What is a prime number?
A prime number is a natural number greater than 1 that is divisible only by 1 and itself. For example, 2, 3, 5, 7, 11, and 13 are prime. The number 1 is not prime, and 2 is the only even prime number.
Is 1 a prime number?
No, 1 is not a prime number. A prime must be a natural number greater than 1 with exactly two divisors—1 and itself—but 1 has only a single divisor. Excluding 1 from the primes is also what makes prime factorization unique.
How do you test whether a number is prime?
The most basic method is trial division. To check whether a number n is prime, you divide it by every integer from 2 up to √n; if any of them divides evenly, n is not prime. This calculator applies the 6k±1 optimization, testing only the candidates on either side of multiples of 6—such as 5, 7, 11, and 13—so it runs faster.
Why is it enough to check only up to √n?
If n is composite it can be written as n = a × b, and a and b cannot both be greater than √n—otherwise a × b would exceed n, a contradiction. So at least one divisor must be no greater than √n, and checking only up to that limit is sufficient.

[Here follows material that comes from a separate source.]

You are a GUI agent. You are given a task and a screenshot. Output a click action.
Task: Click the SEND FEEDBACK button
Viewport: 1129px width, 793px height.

What is prime factorization?
Prime factorization expresses a natural number as a product of primes. For example, 12 = 2² × 3 and 60 = 2² × 3 × 5. By the fundamental theorem of arithmetic, every natural number greater than 1 has exactly one prime factorization, ignoring the order of the factors.
Why is 2 the only even prime number?
Every even number except 2 has 2 as a divisor, so beyond 1 and itself it gains the extra divisor 2 and becomes composite. Only 2 has just the divisors 1 and 2, making it the sole even prime.
How do you find the previous and next prime?
This calculator steps up and down one number at a time from your input, repeating the primality test to find the nearest previous and next primes. For example, if you enter 100, it shows the previous prime 97 and the next prime 101.
How large a number can it test?
This checker handles natural numbers up to about one billion (1,000,000,000). Because the algorithm only checks the √n range, numbers of this size return results instantly. For much larger numbers, probabilistic primality tests such as Miller-Rabin are used.